Here are the patient education articles that are relevant to this topic. We encourage you to print or e-mail these topics to your patients. (You can also locate patient education articles on a variety of subjects by searching on "patient info" and the keyword(s) of interest.)
●Basics topics (see "Patient education: Uterine fibroids (The Basics)")
●Beyond the Basics topics (see "Patient education: Uterine fibroids (Beyond the Basics)")
SUMMARY AND RECOMMENDATIONS
●Terminology – Uterine leiomyomas (fibroids or myomas) are benign monoclonal tumors arising from the smooth muscle cells of the myometrium. Fibroids are typically described according to their location in the uterus (submucosal, intramural, subserosal, cervical) (figure 1 and figure 2). (See 'Terminology and location' above.)

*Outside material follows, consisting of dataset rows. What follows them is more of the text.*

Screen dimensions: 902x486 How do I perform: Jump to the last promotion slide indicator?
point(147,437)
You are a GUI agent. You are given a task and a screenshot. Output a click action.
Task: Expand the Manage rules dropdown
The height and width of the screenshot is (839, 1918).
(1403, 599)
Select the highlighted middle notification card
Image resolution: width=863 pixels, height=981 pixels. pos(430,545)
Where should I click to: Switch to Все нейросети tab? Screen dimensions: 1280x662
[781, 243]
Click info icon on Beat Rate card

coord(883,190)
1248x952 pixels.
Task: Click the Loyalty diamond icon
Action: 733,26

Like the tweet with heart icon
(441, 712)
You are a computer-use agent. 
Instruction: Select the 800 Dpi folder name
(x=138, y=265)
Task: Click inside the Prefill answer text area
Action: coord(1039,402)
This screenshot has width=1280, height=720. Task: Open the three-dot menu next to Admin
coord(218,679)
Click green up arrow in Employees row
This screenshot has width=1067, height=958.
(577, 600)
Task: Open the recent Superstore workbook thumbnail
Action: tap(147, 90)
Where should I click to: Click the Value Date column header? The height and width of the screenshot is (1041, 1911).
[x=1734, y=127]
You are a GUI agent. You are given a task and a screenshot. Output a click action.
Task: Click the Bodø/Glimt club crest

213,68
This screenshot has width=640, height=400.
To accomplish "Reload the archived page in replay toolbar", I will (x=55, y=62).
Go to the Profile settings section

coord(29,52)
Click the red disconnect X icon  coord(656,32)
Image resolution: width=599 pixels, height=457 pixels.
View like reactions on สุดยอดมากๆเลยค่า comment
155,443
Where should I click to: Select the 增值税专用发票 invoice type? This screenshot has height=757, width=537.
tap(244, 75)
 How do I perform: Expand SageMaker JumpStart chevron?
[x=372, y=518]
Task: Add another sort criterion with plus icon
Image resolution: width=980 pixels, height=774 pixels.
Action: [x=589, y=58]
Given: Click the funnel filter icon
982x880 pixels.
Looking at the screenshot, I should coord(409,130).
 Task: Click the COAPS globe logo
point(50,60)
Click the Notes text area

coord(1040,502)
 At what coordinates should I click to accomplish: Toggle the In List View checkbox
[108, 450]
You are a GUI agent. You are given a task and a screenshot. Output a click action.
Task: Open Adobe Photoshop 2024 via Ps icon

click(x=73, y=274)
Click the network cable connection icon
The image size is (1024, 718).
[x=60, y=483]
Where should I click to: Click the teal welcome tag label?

●Prevalence – Uterine leiomyomas are the most common pelvic tumor in females. The incidence of leiomyomas parallels the life cycle changes of the reproductive hormones estrogen and progesterone. (See 'Prevalence' above and 'Reproductive and endocrine factors' above.)
●Clinical features – Symptoms attributable to uterine leiomyomas can generally be classified into three distinct categories: abnormal uterine bleeding (AUB), pelvic pressure and pain, and reproductive dysfunction. (See 'Clinical features' above.)
●Diagnosis – Uterine leiomyomas are a clinical diagnosis typically made based on a pelvic ultrasound finding of leiomyomas, although other imaging modalities may be used. The indication for pelvic imaging typically includes symptoms of AUB, pelvic pain or pressure, or infertility; some patients have an enlarged uterus on pelvic examination.
In general, pathology confirmation is not required to proceed with management, except in cases in which another more serious lesion is suspected, such as a uterine sarcoma or leiomyoma variant. Unfortunately, it is difficult to differentiate benign leiomyomas from these conditions, and thus, some cases will be wrongly diagnosed as leiomyomas. (See 'Diagnosis' above.)
●Imaging – Transvaginal ultrasound is the most widely used imaging modality for evaluating fibroids due to its availability and cost-effectiveness. Saline infusion sonography (sonohysterography) improves characterization of the extent of protrusion into the endometrial cavity by submucous myomas and allows identification of some intracavitary lesions not seen on routine ultrasonography. (See 'Imaging and endoscopy' above.)
●Postmenopausal patients – Relief of symptoms related to fibroids usually occurs at the time of menopause, when menstrual cyclicity stops and steroid hormone levels wane. Most, but not all, patients have shrinkage of leiomyomas at menopause. (See 'Postmenopausal patients' above.)
●Role of hormone therapy – Use of postmenopausal hormone therapy may cause some patients with leiomyomas to continue to have symptoms after menopause. Hormone therapy may be associated with an increase in size of existing myomas but not with the development of new myomas. (See 'Patients on hormone therapy' above.)